The plan, which would have cut two inbound and two outbound sailings from Oak Bluffs and run them instead to and from Vineyard Haven, would have reduced costs by allowing the Oak Bluffs terminal to close earlier.
The total savings from the measure would have amounted only to about $45,000, but the recent hard financial times for the SSA, mostly arising from steep increases in fuel costs, have encouraged the contemplation of a raft of small measures, most of which have the enthusiastic backing of the governors.
The new proposal would have affected a 6:30 p.m. freight boat trip and the 7:30 p.m. trip by the passenger vessel Martha’s Vineyard out of Woods Hole, and the vessels’ respective return trips at 7:30 and 8:30 p.m., between June 24 and Sept. 9.
But this cost-cutting suggestion, put up for discussion at Tuesday’s monthly boat line meeting in Hyannis, met with resistance from the Vineyard boat line governor Marc Hanover.
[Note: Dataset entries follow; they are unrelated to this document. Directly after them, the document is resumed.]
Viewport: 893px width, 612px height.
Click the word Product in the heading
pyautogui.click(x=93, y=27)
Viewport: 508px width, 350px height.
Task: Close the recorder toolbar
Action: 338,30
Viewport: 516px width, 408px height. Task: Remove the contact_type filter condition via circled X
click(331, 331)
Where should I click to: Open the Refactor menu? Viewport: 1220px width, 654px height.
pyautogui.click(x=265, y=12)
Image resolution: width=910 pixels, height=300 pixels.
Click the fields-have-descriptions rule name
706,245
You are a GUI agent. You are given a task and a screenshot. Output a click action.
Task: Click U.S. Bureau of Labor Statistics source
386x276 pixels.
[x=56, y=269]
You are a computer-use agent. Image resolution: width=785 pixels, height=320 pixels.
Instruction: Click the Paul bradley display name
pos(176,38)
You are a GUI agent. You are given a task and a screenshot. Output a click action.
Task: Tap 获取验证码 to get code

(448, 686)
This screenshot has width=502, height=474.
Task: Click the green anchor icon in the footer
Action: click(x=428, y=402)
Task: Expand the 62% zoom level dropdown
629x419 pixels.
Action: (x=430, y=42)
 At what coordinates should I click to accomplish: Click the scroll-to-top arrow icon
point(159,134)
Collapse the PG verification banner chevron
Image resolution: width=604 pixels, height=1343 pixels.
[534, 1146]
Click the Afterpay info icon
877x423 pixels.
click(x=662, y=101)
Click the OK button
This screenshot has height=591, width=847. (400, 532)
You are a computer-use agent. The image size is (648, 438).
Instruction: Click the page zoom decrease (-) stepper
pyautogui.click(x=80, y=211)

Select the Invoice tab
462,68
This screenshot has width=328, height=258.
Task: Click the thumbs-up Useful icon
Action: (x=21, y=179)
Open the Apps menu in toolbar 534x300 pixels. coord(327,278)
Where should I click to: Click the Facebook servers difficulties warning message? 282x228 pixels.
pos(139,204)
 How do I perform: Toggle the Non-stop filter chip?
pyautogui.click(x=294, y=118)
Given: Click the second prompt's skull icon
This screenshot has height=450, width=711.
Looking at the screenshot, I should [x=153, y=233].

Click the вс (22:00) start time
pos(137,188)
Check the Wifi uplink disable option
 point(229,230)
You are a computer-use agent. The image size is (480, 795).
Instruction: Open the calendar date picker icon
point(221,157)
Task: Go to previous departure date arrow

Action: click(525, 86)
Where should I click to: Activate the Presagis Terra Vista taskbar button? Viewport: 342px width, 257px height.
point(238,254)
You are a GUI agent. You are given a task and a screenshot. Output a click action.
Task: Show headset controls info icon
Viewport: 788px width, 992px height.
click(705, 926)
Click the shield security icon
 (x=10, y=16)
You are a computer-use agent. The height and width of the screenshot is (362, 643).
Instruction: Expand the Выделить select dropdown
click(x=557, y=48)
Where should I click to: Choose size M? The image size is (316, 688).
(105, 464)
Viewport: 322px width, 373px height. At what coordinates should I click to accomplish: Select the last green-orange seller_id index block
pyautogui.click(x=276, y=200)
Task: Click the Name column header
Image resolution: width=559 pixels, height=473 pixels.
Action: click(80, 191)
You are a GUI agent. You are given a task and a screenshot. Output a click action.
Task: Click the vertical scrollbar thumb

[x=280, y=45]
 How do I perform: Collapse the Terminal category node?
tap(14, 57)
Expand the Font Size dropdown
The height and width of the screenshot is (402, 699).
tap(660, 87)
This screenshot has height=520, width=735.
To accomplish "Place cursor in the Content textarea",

Mr. Hanover said he could not see the logic in reducing services out of his town, particularly in view of the fact that the SSA was in the throes of improving the terminal facilities there.
Why spend $10 or $12 million on new facilities and then use them less, while putting added strain on the crowded facilities of Vineyard Haven, he said.
The operating savings, he said, did not warrant the inconvenience.
“I would not support this,” he said.
Mr. Hanover was supported by port council member Bob Huss, also from Oak Bluffs, who had examined the passenger numbers on the services and found they were well-patronized boats.
The two boats brought an average of more than 300 walk-on passengers into the town each day, he said.
“I think it would be tough on passengers. It also would be tough on the economy of Oak Bluffs,” he said.
Falmouth governor Robert Marshall agreed, and the board decided to send the proposed operating schedules back to the drawing board.
Boat line general manager Wayne Lamson said it was safe to say the proposal would not be included in the schedules for next summer when they come back for a vote next month.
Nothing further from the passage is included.